## CONSEGNE
(1) Secondo l'estratto, quale squadra ha eliminato la Nazionale di Calcio dal torneo europeo?
(2) Aggiorna il passo dell'estratto da "Non ci sono" a "per la zuppa.", mettendo "Francia" al posto di "Germania".

## ESTRATTO
※
Non ci sono più quei bei
commentatori di una volta. La Nazionale di Calcio esce dal torneo europeo,
sconfitta, per la prima volta in una competizione ufficiale, dalla Germania, e l’unico
coro che ascoltiamo è quello di un bel sogno infranto dalla sfortuna; anche la
frase “lotteria dei rigori” è risaltata fuori come il pane raffermo biscottato
per la zuppa.
Gli unici cui
sicuramente non si possono muovere critiche sono i giocatori, i quali
indiscutibilmente hanno dato l’anima; ma qualche appunto alla gestione di
questa squadra deve essere mosso.
La frase che connota il
pensiero di Conte, e che penso sia da incriminare, il CT la pronuncia al
microfono di Alessandro Antinelli alla fine di Italia-Spagna: “Non siamo
catenaccio”.
Quando l’ho ascoltata
son saltato sul divano, e avrei voluto replicare a Conte: “Perdona se “il
catenaccio”, come tu lo chiami, ci ha fatto vincere quasi tutto quello che le
nostre squadre, nazionale e club, hanno vinto; perdona se è la nostra
peculiarità, quella che ci ha resi famosi nel mondo, ci ha costituito come
scuola calcistica di livello mondiale che tutti gli altri ci hanno in un
qualche modo copiato, brasiliani compresi; scusa se siamo come siamo fin dai
tempi degli Oriazie e Curiazi o dalla disfida di Barletta”.
Qualche distratto
commentatore ha riportato la frase come: “Non siamo solo catenaccio”, ma
la frase del Commissario Tecnico non era quella, basta risentirla, perché
riportare precisamente i fatti aiuta l’analisi.
Dove, a mio avviso,
infatti, Conte ha sbagliato, rivelando la sua inconsistenza come commissario
tecnico della Nazionale (gli faccio i migliori auguri come allenatore di club):
1 - la selezione degli
uomini: troppi esterni e pochi centrocampisti da potere utilizzare in più
ruoli;
2 – l’ostinazione ad
utilizzare un modulo eccessivamente dispendioso per un torneo dove i tempi di
recupero sono ristretti (ormai lo sanno anche i bambini): alla prova con la
Spagna, intrisa di furore agonistico, difficilmente avrebbe fatto seguito una
prova di pari intensità; agli italiani, nettamente superiori ai tedeschi (ce lo
racconta tra l’altro lo scoramento da cui è stato preso a un certo punto il
loro allenatore), una migliore freschezza atletica, e dunque mentale, avrebbe
giovato;
3 - contro gli iberici
il CT ha chiesto ai nostri una grande prova, e l’ha avuta; contro i tedeschi
voleva una super prova, e per certi versi l’ha avuta (leggi “impegno e cuore”):
fossimo andati in semifinale, cosa ci sarebbe voluto? E in finale? Una della
caratteristiche del gioco del calcio è il dribbling, lo “scartare”: Conte
avrebbe dovuto scartare il proprio credo; l’ostinazione non ha pagato,
segnalando...
※
## MATERIALE FORNITO

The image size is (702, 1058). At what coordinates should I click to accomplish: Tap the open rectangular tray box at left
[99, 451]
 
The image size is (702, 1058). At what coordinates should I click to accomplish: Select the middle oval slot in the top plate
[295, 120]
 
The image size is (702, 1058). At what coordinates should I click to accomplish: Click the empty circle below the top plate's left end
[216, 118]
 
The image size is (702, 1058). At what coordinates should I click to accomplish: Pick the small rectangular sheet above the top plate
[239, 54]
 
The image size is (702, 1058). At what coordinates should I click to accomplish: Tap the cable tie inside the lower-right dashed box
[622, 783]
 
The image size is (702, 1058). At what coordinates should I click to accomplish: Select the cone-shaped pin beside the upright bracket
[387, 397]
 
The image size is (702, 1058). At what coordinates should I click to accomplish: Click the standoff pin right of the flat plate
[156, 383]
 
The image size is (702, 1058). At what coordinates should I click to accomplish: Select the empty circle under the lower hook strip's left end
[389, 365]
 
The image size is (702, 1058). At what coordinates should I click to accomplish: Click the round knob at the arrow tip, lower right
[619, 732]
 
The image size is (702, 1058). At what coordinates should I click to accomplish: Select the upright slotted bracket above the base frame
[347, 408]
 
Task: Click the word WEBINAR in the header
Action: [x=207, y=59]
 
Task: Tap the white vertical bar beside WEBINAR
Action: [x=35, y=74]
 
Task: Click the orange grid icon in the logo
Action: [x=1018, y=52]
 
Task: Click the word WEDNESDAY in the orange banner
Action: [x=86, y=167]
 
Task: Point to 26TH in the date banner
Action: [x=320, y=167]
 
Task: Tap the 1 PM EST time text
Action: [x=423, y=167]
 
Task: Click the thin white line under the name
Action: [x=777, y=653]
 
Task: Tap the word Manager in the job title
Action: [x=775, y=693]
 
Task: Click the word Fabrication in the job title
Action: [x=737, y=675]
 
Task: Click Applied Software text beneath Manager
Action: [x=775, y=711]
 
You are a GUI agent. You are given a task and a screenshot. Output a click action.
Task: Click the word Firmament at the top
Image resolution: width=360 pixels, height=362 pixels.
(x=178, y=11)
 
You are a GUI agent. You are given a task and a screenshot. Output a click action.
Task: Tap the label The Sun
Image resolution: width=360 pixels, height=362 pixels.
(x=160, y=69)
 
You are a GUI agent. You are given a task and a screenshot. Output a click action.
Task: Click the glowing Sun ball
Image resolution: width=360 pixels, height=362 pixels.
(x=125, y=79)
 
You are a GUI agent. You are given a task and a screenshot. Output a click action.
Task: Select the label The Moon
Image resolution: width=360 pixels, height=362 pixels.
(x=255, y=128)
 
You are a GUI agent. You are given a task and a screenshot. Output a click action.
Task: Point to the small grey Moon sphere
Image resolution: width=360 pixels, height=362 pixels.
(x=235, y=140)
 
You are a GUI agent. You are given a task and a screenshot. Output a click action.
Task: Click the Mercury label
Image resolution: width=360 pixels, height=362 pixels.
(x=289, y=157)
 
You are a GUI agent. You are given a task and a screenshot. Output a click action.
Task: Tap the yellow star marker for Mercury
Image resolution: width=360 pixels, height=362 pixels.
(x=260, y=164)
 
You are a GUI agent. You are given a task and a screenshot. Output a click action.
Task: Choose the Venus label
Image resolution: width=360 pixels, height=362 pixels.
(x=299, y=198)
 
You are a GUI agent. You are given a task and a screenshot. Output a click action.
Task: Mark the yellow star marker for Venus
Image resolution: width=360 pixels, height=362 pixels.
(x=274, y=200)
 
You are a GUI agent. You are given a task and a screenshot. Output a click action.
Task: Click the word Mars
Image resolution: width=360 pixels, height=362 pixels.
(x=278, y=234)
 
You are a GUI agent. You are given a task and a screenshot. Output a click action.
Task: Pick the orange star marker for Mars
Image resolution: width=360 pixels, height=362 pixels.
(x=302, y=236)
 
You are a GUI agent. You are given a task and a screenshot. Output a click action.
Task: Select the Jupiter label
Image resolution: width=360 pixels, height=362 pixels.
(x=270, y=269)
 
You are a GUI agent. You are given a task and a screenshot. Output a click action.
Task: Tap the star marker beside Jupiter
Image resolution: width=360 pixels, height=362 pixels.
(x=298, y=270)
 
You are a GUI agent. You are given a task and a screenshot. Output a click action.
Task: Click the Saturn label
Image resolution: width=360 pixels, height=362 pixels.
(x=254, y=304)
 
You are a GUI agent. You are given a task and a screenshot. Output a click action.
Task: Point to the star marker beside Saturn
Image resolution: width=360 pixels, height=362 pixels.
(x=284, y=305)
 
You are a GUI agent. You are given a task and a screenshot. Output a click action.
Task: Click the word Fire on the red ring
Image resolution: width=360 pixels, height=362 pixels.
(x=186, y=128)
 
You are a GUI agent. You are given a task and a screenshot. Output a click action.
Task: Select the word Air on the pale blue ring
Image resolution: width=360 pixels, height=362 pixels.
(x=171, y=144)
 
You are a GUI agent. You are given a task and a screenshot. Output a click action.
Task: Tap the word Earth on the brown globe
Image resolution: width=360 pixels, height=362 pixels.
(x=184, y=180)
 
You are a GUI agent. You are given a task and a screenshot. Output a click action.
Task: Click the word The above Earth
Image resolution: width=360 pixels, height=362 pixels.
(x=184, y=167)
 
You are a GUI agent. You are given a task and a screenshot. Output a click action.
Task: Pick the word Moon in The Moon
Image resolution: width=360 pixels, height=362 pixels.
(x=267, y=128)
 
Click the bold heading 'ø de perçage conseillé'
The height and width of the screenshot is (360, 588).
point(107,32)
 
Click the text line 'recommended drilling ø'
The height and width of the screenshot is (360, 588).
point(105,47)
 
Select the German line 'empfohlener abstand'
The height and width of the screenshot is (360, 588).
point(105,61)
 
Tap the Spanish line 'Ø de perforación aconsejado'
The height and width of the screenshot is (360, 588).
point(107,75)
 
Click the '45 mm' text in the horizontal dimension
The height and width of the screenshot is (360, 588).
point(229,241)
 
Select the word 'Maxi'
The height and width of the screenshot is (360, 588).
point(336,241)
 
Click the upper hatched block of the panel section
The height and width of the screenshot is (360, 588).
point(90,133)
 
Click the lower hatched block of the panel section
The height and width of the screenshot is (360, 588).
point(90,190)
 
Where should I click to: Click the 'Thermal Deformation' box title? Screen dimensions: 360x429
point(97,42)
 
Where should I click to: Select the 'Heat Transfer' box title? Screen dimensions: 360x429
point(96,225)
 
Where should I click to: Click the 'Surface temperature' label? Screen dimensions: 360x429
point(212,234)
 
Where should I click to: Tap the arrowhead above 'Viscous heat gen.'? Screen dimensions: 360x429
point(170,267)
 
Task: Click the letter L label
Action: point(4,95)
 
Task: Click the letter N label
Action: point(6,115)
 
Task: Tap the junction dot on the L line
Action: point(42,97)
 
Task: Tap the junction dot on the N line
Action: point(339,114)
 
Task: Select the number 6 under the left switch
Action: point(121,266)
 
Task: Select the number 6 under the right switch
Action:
※
## RISULTATI
(1) La Germania.

(2)
Non ci sono più quei bei
commentatori di una volta. La Nazionale di Calcio esce dal torneo europeo,
sconfitta, per la prima volta in una competizione ufficiale, dalla Francia, e l’unico
coro che ascoltiamo è quello di un bel sogno infranto dalla sfortuna; anche la
frase “lotteria dei rigori” è risaltata fuori come il pane raffermo biscottato
per la zuppa.